By Erin Garrett
University of Mississippi
A team of students from the University of Mississippi’s School of Engineering will compete Saturday (April 15) against peers from across the South in an autonomous drone competition.
The Raytheon Unmanned Aircraft Systems University Innovation Showcase asks competitors to research, develop, integrate and test UAS hardware and software components to solve real-world problems.
Ole Miss students will face off against seven other colleges and universities, including Jackson State University, in the competition’s South Region Showcase at the University of Texas at Arlington.
“This type of event really engages our students,” said Darin Van Pelt, UM director of engineering engagement. “They work together to develop the drone across departments with guidance from faculty and a Raytheon mentor.
“It’s hard to get this type of experience in the classroom. The project requires the teams to understand the requirements in order to be competitive and might even generate student-created intellectual property that future partnership opportunities with Raytheon can be built on.”

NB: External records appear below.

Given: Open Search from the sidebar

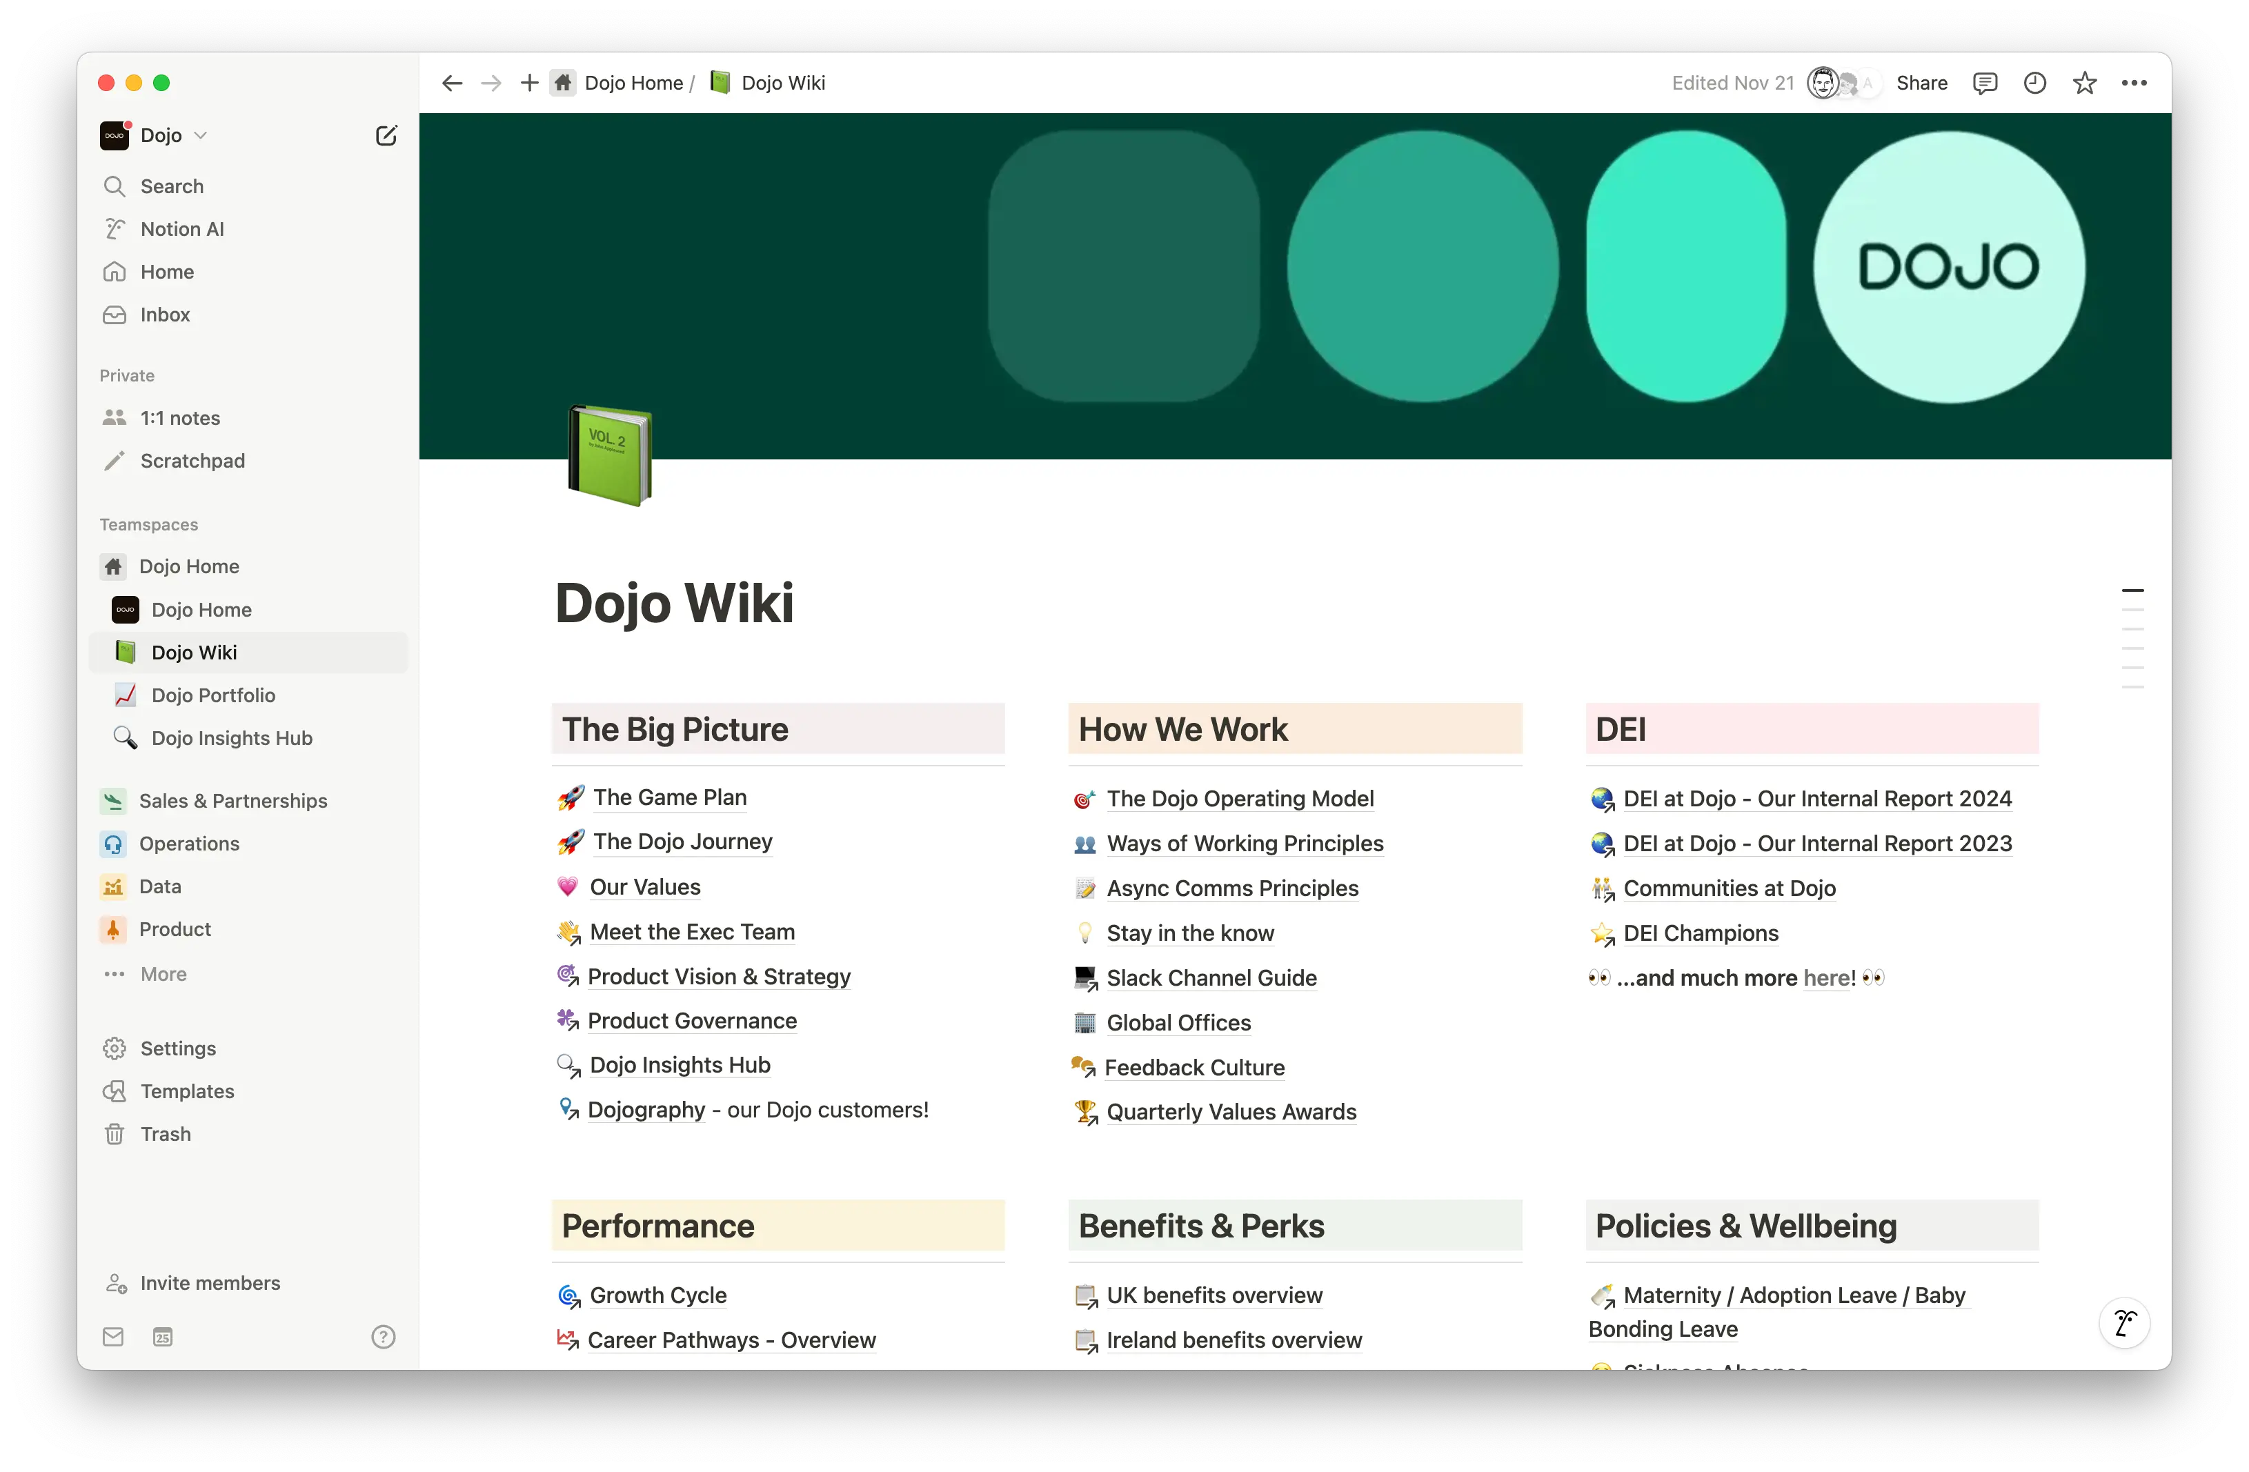Looking at the screenshot, I should pyautogui.click(x=171, y=186).
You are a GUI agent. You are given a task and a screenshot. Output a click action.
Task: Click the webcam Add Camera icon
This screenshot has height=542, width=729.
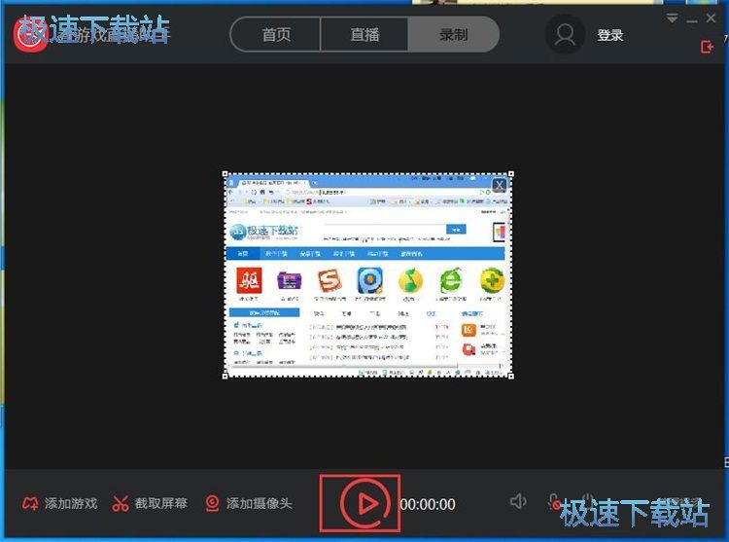[212, 504]
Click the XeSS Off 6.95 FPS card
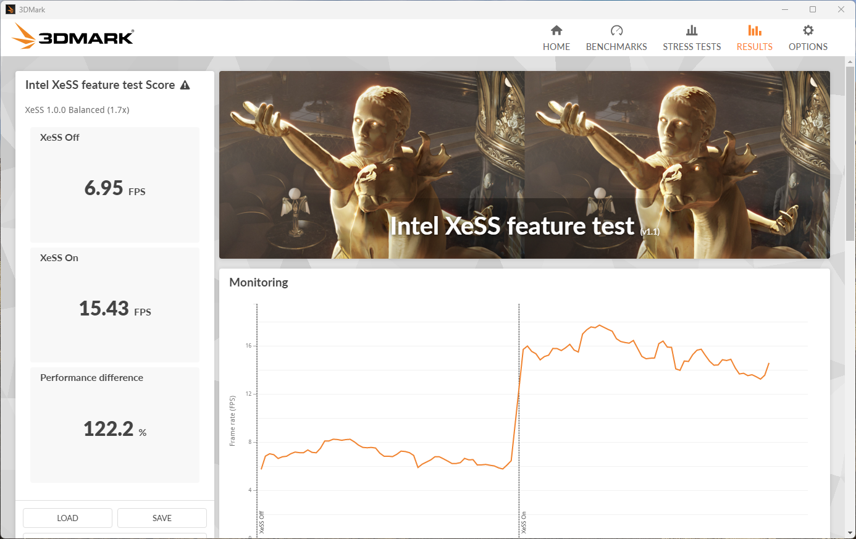This screenshot has height=539, width=856. [115, 185]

The team consists of computer and electrical engineering seniors Campbell Vaughn, of Eupora; William Strojny, of Mount Pleasant, South Carolina; and Zihan Wang, of Beijing; and computer and information science seniors Robert Hughes, of Ocean Springs; Brannan Kovachev, of Oxford; Bunrath Leang, of Southaven; and Kentson Tran, of West Helena, Arkansas.

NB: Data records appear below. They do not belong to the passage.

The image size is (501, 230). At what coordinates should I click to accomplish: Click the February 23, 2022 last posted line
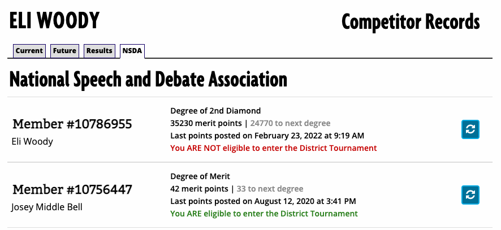267,136
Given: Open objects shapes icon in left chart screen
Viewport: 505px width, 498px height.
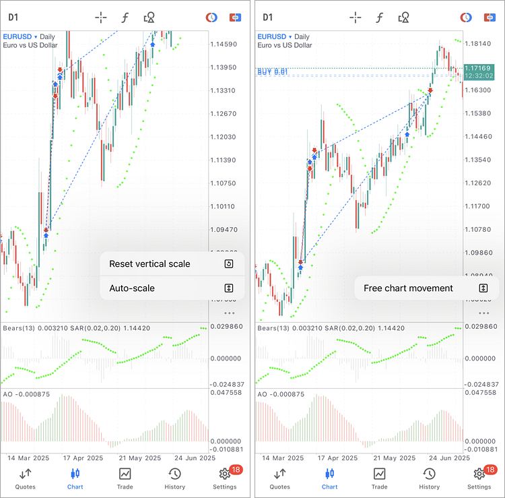Looking at the screenshot, I should click(x=149, y=18).
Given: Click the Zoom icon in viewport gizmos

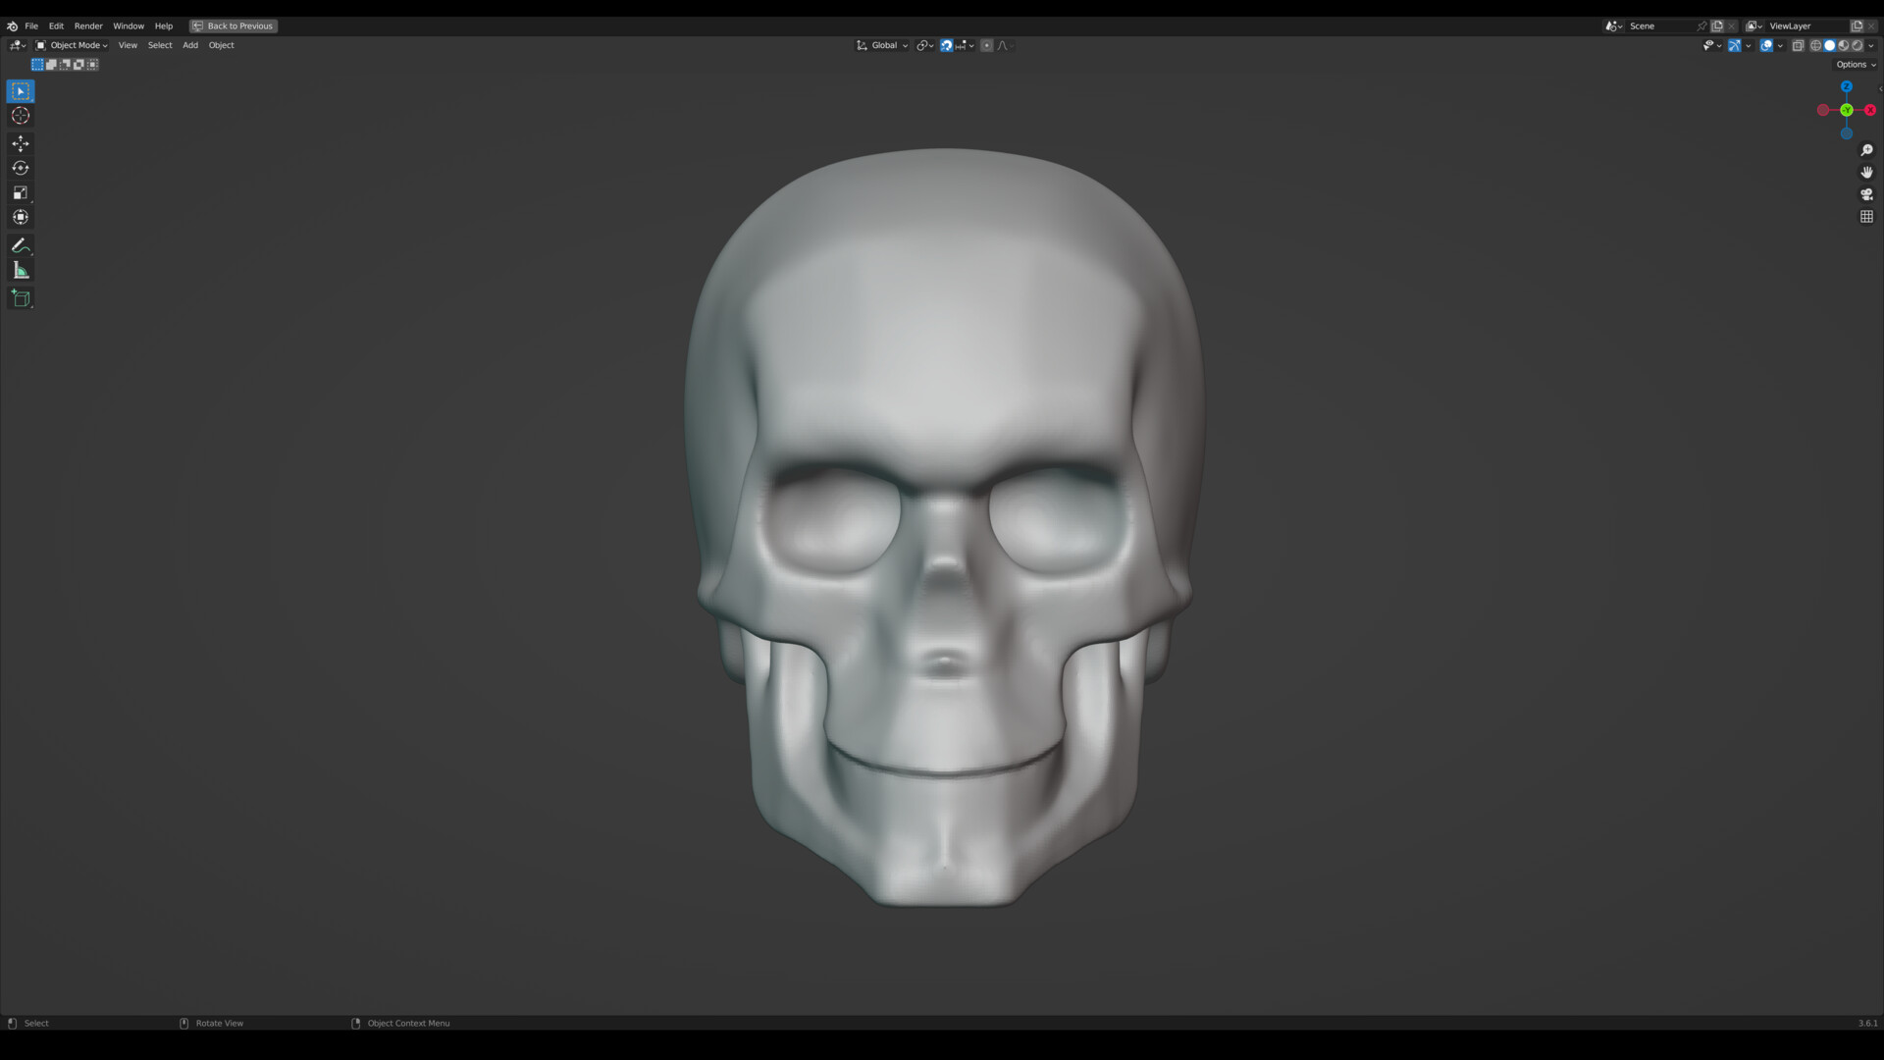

Since the fall, they have created and merged hardware and software for an unmanned aerial vehicle and unmanned ground vehicle to be used in the competition.

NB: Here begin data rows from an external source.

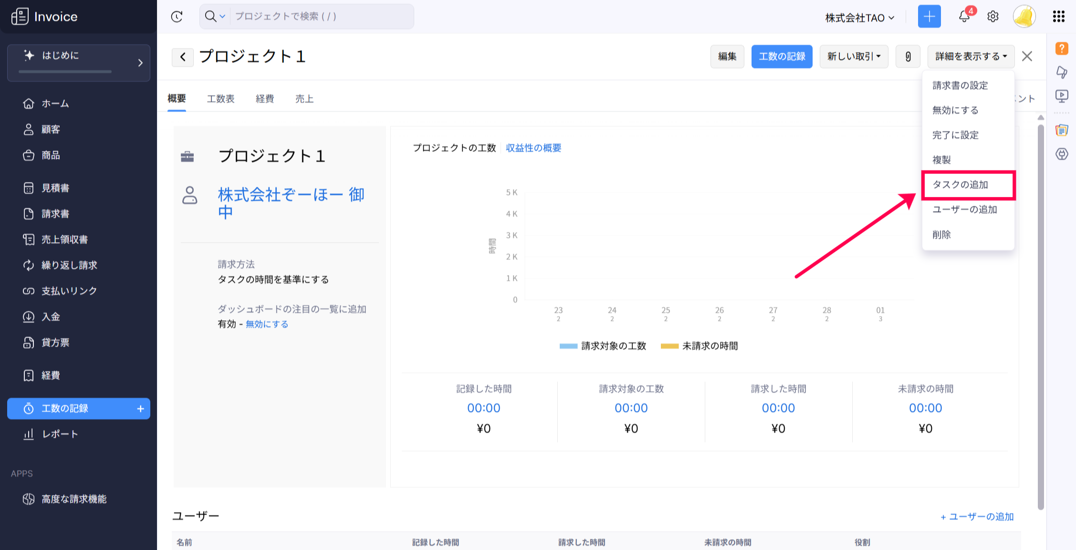Click the 請求対象の工数 legend swatch
1076x550 pixels.
(568, 346)
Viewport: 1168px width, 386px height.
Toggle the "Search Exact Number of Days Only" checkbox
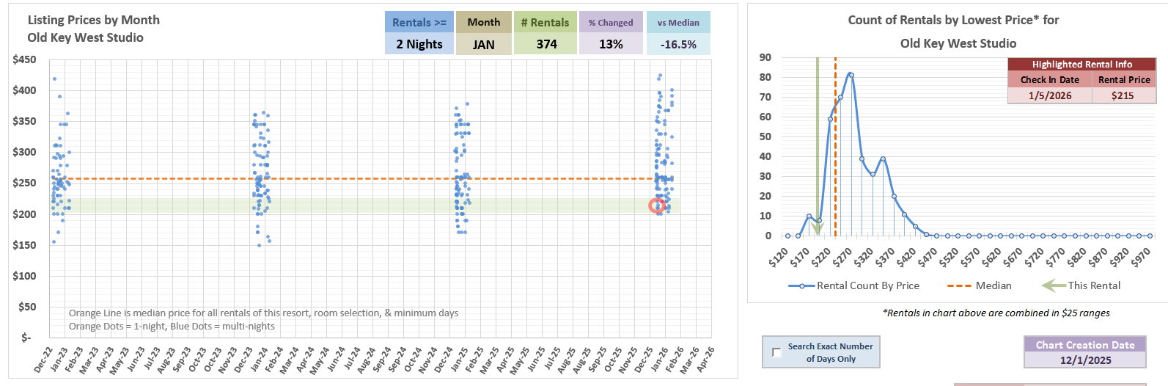(x=776, y=352)
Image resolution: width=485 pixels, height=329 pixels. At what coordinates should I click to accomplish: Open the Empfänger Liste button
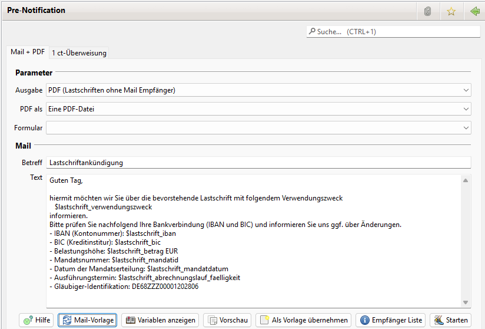(x=391, y=320)
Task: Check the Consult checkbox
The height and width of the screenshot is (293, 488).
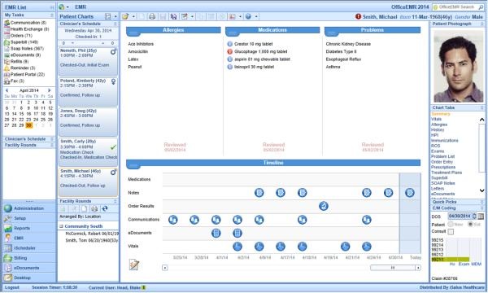Action: (451, 232)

Mustafa Matalgah, professor of electrical and computer engineering and general engineering, has advised the students as they designed and built a complete working hardware system. He said the competition is truly unique in the hands-on experience that it provides.
“In addition to technical engineering skills, students learn collaboration and teamwork skills, as well as written and oral communication skills that apply to a wide range of audiences,” Matalgah said.
“This experience exposes our students to successful demonstrations of the final product in a real-world scenario and prepares them to be ready to work in an industry environment.”
Charles Walter, assistant professor of computer and information science, has worked with the students who are writing programming code to operate the drone. He is cautiously optimistic about the software’s performance.
“We’ve done initial testing and simulated every challenge in the competition,” Walter said. “Assuming our simulation is accurate, we’re doing really well – almost too well, which is a good problem to have.”
This year’s challenges involve scenarios where both types of vehicles are teamed against each other. An unmanned aerial vehicle, or “seeker,” from each school will attempt to seek, identify and disable multiple unmanned ground vehicles, or “evaders,” from other schools.
Vaughn is the electrical engineering student team lead. He assigns tasks to his fellow teammates and serves as the main liaison between the students, advisers and Raytheon representatives.
“My main contributions toward the project are designing the 3D mounts for our parts, creating wiring diagrams and setting up and integrating software onto the drone computer to prepare it for the different competition showcases,” Vaughn said.
“This experience has given me the opportunity to network with employers in my industry and develop my problem-solving skills. I am certain that working on this project will make me stand out to employers.
“As challenging as these past few weeks have been, I would not trade this experience for anything.”
This material is based upon work supported by Raytheon Co.